>> Begin TEXT BLOCK

You can get all rows from the last week, then use conditional aggregation (via CASE expressions) to only sum the count values of the current day and the count values of yesterday:

SELECT   foo, 
         bar,
         SUM(CASE WHEN date = CURDATE() THEN count ELSE 0 END) AS today,
         SUM(CASE WHEN date = CURDATE() - INTERVAL 1 DAY THEN count ELSE 0 END) AS yesterday,
         AVG(count) AS week_avg
FROM     tablename
WHERE    col1  = 'asdf' AND
         date >= CURDATE() - INTERVAL 1 WEEK
GROUP BY foo,
         bar
ORDER BY today DESC
LIMIT    5

Finally, we order by the sum of today's count values and select the top five based on that order.

share|improve this answer
    
This looks simple and close to what I need, except I have to do sum(count) instead of just count, because my table has additional columns I may or may not be grouping by (e.g. foo, bar, baz, etc). So in the above example, if I don't select and group by baz, my count != sum(count). –  jlivni Aug 23 '12 at 20:34

Once you've prepared your summary table with the date and the date's amount, and assuming you are looking for the difference from yesterday, you can use COALESCE. The tbl table below refers to your summary table which would look something like:

SELECT date, foo, bar, SUM(count) as today
FROM tablename
WHERE col1 = 'asdf'
GROUP BY date, foo, bar
ORDER BY count desc
LIMIT 5

The query

SELECT a.ddate, a.amount AS today, 
COALESCE(a.amount - 
  (SELECT b.amount 
   FROM tbl b 
   WHERE b.ddate = a.ddate - INTERVAL 1 DAY), a.amount) AS yesterday
FROM tbl a

See the fiddle.

>> End TEXT BLOCK
>> Begin DATASET ENTRIES

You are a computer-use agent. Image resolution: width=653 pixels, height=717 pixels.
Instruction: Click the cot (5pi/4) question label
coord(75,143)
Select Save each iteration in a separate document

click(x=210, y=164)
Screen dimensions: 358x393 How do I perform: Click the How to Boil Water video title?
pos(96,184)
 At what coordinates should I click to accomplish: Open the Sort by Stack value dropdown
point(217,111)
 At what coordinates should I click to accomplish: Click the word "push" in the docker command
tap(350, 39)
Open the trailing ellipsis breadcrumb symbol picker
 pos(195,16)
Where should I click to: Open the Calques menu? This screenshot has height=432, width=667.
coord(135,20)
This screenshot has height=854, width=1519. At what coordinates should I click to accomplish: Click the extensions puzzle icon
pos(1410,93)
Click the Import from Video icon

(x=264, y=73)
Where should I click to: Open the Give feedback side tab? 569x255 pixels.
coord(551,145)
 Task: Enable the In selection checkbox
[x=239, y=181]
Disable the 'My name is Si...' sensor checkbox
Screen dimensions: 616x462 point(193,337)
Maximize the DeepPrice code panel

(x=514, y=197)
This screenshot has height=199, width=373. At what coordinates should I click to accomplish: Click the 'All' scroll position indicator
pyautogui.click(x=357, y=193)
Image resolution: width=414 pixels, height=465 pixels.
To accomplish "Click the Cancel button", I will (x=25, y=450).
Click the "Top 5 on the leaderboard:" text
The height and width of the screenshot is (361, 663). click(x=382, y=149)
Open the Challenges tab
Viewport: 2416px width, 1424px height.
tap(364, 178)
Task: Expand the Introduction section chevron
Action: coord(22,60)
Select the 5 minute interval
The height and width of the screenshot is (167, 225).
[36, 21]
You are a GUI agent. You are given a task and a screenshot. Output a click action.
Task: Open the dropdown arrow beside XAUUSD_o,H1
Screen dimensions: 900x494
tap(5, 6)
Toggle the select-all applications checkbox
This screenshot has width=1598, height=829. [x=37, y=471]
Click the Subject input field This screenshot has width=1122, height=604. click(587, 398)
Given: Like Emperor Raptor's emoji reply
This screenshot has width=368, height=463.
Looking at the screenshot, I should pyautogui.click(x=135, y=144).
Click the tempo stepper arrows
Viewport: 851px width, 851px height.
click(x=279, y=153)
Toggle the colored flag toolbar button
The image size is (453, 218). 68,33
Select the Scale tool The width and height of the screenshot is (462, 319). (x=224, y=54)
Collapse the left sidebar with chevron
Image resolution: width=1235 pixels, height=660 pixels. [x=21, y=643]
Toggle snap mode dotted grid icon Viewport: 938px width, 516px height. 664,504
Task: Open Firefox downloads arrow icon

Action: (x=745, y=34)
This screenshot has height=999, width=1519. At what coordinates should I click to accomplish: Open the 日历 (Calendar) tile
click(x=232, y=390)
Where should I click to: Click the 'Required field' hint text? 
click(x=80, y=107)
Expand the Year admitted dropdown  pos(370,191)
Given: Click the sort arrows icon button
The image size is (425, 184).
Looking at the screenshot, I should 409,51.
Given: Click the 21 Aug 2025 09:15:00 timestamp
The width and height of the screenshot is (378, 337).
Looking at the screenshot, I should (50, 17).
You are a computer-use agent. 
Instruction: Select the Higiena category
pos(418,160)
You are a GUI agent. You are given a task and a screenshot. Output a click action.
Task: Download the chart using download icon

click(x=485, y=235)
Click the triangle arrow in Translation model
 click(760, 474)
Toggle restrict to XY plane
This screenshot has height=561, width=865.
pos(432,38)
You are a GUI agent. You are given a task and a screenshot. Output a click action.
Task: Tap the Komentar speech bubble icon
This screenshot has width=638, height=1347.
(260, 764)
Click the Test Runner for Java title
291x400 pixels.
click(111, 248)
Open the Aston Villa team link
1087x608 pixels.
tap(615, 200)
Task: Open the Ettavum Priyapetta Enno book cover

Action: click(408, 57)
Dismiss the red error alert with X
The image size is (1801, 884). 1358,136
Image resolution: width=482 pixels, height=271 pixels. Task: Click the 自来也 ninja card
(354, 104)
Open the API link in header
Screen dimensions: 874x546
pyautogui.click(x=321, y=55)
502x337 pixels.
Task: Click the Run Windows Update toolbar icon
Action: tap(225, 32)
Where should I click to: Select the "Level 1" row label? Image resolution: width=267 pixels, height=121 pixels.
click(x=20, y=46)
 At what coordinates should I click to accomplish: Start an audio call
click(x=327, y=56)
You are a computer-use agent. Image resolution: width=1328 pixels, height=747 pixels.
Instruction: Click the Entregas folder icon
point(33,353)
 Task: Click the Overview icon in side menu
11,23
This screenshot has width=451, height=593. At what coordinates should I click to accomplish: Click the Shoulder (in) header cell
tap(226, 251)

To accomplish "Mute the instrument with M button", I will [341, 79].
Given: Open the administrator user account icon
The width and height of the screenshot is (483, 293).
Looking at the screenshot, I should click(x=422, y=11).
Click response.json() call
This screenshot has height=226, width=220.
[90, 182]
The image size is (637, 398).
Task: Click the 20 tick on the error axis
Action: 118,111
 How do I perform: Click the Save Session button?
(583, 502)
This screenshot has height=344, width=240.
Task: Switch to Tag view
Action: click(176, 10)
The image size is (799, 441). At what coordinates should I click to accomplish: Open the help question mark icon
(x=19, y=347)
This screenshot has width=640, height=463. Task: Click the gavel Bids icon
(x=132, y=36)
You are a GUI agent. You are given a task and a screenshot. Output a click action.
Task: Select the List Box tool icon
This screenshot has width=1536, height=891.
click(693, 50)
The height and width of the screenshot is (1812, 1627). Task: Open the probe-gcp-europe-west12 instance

>> End DATASET ENTRIES

_WORK TO COMPLETE_:
A. Translate this sentence from the SQL query thread into Spanish: "Finally, we order by the sum of today's count values and select the top five based on that order."
B. Repeat the SQL query thread word for word from "SELECT a.ddate, a.amount" to "See the fiddle.".
C. Proceed with the SQL query thread from the point where it stops.

_RESPONSES TO THE TASKS_:
A. Por último, ordenamos por la suma de los valores de count de hoy y seleccionamos los cinco primeros según ese orden.

B.
SELECT a.ddate, a.amount AS today, 
COALESCE(a.amount - 
  (SELECT b.amount 
   FROM tbl b 
   WHERE b.ddate = a.ddate - INTERVAL 1 DAY), a.amount) AS yesterday
FROM tbl a

See the fiddle.

C.
share|improve this answer

Your first question. Try this:

 SELECT day0.foo, day0.bar, 
        day0.addup as today, 
        day1.addup as yesterday, 
        week0.addup/7 as week_avg
   FROM 
  ( 
    SELECT foo, bar, SUM(count) as addup
      FROM tablename
     WHERE col1 = 'asdf'
       AND date >= CURDATE()
       AND date < CURDATE() + INTERVAL 1 DAY
  GROUP BY foo, bar
  ) day0
  JOIN ( 
    SELECT foo, bar, SUM(count) as addup
      FROM tablename
     WHERE col1 = 'asdf'
       AND date >= CURDATE() - INTERVAL 1 DAY
       AND date < CURDATE()
  GROUP BY foo, bar
  ) day1 ON (day0.foo = day1.foo AND day0.bar=day1.bar)
  JOIN ( 
    SELECT foo, bar, SUM(count) as addup
      FROM tablename
     WHERE col1 = 'asdf'
       AND date >= CURDATE() - INTERVAL 7 DAY
       AND date < CURDATE()
  GROUP BY foo, bar
  ) week0 ON (day0.foo = week0.foo AND day0.bar = week0.bar)
 ORDER BY day0.addup desc
    LIMIT 5

It looks hairy, but it's the join of three different summary queries, one for each day.

Your second question:

SELECT foo, bar, GROUP_CONCAT(addup)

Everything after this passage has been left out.